Polo and Khan start doubting wether their reality is actually true. They start thinking that they are fictitious characters and that the actual reality is what they build up inside of their minds. At this point, I felt like Polo and Khan were referring to my reality. In the other hand, their hypothesis is basically saying that they are Gods who create a world where everything revolves around their imagination and their creations.

Polo starts the dialogue by saying "Perhaps the terraces of this garden overlook only the lake of our mind." (117) Then Khan responds "And however far our troubled enterprises as warriors and merchants may take us, we both harbor within ourselves this silent shade, this conversation of pauses, this everything that is always the same." (117) If they can't even assimilate their reality, this means that they are simply lost in their own existence. Their reality is so plain, but at the same time so ingenious. This ingenuity only happens inside their heads, while their actual life is not more than a misery.

Then Polo talks about another theory. "Unless the opposite hypothesis is correct: that those who strive in camps and ports exist only because we two think of them, here, enclosed among these bamboo hedges, motionless since time began." (117) Here comes the idea of a powerful mind, where they build these idea that they can create a world only by imagining it.

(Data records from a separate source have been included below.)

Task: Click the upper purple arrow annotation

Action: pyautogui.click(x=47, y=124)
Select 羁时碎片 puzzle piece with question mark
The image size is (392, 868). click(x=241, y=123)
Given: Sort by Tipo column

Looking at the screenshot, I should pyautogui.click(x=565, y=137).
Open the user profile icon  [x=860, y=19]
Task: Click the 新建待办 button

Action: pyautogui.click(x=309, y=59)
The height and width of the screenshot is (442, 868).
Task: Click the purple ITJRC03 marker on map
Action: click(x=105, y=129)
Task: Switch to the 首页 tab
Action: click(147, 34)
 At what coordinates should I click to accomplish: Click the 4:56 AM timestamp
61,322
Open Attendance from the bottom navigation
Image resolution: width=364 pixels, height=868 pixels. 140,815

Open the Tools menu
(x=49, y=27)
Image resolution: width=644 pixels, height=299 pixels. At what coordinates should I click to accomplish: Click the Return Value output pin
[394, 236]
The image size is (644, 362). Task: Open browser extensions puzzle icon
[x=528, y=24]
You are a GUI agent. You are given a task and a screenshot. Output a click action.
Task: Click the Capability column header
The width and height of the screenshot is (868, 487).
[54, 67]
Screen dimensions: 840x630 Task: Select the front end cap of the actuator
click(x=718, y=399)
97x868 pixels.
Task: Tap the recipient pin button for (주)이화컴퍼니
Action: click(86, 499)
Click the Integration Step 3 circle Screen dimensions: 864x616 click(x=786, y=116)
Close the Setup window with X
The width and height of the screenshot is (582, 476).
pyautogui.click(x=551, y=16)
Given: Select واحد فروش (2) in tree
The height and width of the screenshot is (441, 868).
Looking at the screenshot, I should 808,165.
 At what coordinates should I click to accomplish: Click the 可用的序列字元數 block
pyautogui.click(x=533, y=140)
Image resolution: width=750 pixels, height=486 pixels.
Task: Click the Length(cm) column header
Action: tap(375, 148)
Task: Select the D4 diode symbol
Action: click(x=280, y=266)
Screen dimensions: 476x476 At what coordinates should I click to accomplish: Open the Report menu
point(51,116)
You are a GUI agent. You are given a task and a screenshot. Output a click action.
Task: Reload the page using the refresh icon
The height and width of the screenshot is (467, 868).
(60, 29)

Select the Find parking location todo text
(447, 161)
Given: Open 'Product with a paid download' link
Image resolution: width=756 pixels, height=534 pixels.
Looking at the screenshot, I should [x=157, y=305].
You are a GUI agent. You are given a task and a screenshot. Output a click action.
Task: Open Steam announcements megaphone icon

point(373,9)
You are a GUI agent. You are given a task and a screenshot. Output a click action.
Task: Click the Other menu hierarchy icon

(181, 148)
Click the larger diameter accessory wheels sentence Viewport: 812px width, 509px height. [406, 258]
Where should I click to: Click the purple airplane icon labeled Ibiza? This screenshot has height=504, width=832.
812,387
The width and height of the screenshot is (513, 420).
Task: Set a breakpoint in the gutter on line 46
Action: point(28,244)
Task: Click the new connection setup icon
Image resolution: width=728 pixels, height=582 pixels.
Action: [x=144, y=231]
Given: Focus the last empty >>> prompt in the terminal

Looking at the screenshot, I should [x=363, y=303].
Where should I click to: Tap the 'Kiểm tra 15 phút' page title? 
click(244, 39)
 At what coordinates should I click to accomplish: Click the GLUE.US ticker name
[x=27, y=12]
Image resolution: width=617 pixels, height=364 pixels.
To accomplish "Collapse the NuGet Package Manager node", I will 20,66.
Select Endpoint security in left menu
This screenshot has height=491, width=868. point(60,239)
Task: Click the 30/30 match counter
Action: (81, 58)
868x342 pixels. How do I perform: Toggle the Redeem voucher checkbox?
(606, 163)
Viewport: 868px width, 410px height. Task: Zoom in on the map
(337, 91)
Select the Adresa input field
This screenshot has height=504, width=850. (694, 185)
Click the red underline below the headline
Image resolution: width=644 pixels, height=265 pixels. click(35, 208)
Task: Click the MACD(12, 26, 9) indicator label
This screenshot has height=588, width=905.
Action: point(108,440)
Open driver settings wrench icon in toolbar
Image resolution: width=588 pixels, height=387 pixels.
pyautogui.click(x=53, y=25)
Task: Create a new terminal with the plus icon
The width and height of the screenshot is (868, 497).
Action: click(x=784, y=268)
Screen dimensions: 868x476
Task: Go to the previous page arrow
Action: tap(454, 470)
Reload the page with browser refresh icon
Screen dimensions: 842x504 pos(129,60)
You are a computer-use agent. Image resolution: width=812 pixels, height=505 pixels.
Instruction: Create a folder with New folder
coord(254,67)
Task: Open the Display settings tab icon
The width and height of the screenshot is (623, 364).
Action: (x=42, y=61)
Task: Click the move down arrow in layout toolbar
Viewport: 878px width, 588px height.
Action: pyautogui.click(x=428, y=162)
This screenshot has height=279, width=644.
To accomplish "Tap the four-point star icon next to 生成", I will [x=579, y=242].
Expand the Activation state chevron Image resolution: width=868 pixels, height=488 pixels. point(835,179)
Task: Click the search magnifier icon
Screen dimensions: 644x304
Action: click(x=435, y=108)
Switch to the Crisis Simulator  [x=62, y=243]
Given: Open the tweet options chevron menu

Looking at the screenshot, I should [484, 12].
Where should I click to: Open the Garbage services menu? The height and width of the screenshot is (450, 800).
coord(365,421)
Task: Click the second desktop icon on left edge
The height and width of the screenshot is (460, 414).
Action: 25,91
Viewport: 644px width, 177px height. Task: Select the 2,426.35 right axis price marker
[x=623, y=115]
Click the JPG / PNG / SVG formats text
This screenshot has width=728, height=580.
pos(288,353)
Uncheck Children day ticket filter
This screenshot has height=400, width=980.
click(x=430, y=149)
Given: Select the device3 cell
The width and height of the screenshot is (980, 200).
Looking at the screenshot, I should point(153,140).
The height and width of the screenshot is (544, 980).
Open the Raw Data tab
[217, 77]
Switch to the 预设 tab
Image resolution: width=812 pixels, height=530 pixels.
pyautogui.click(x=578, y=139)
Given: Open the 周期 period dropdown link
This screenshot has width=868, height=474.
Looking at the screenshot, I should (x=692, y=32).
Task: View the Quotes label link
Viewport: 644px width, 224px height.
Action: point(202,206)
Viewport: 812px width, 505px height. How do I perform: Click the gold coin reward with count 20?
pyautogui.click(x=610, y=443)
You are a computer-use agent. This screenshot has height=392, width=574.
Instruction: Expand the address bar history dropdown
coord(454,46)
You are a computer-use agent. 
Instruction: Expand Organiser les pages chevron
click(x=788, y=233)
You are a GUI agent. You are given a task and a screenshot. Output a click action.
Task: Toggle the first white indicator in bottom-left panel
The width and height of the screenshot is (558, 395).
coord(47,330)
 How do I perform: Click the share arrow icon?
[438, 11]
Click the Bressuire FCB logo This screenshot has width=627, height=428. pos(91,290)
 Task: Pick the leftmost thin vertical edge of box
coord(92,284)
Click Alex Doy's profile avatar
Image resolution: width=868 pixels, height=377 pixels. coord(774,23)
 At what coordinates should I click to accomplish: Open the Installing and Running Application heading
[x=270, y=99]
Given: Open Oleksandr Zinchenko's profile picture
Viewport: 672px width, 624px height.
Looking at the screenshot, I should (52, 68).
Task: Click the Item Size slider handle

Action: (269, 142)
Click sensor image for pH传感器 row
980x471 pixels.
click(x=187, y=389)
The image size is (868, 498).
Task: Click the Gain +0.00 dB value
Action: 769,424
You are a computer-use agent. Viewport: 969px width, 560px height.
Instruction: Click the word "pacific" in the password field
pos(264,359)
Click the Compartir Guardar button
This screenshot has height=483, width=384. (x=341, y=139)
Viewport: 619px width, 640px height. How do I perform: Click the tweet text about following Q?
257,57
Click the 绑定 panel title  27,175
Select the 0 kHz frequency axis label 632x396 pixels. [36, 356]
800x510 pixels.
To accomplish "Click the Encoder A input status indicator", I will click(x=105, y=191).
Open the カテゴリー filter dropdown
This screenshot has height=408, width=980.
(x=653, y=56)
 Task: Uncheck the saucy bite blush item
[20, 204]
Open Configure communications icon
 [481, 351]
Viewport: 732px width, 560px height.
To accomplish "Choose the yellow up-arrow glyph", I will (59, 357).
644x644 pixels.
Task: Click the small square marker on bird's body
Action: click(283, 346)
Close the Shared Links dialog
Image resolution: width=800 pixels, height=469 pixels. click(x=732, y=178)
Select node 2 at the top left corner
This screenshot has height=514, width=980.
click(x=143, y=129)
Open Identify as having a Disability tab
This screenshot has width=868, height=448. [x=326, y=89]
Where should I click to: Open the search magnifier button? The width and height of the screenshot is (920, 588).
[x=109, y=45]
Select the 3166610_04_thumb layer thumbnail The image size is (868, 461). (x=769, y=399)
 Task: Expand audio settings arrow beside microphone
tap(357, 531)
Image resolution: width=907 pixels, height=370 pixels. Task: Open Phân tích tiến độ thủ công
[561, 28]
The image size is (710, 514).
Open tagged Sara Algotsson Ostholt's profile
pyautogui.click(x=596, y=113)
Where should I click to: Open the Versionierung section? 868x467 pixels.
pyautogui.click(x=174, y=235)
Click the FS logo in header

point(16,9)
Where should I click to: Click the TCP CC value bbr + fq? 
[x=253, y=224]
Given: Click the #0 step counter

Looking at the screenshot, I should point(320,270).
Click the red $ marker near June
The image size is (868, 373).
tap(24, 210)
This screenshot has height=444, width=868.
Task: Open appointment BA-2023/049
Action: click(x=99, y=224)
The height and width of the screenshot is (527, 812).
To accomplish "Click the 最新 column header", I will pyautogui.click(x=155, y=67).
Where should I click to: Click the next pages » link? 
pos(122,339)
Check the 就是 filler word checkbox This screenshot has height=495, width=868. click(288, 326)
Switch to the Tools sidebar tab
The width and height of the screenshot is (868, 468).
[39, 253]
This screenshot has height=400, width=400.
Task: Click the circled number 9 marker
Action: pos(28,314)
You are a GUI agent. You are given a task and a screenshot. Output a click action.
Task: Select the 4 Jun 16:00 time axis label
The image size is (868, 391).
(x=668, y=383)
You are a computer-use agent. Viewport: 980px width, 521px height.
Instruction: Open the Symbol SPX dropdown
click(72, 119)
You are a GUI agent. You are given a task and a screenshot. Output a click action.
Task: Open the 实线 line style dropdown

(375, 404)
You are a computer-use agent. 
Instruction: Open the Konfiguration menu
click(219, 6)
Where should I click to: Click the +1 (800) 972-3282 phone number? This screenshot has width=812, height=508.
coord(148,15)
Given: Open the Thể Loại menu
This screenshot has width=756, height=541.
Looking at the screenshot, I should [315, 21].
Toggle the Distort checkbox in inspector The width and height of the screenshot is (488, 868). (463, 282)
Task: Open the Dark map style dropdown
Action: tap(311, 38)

How egocentric can they be to consider such a thing? They are basically saying that they are the chiefs of the world and that they decide what to do with the lives of everyone.

Finally, they both reject this hypothesis and conclude that they are the ones who exist. Khan says: "We have proved that if we were here, we would not be." (118) Then Polo concludes: "And here, in fact, we are." (118) This reminds me to Shakespeare's poem "To be or not to be."

The poem says:

" To be, or not to be, that is the question:
Whether 'tis Nobler in the mind to suffer
The Slings and Arrows of outrageous Fortune,
Or to take Arms against a Sea of troubles,
And by opposing end them: to die, to sleep
No more; and by sleep, to say we end
the heart-ache, and the thousand Natural shocks
that flesh is heir to?"

When we think further, we start questioning our own existence. What is really the essence of our existence, do we really understand our presence? Are we conscious of it?
In this case, Polo and Khan don't know if they really are or if they are not. Both o these characters seem to have a subconscious mind, making them even more realistic to the reader. In Hamlet, the character questions whether it is better "to be, or not to be, which implicates his own suicide. He is doubting wether to kill himself or not. In this case, Polo and Khan are doubting wether their reality is true or false.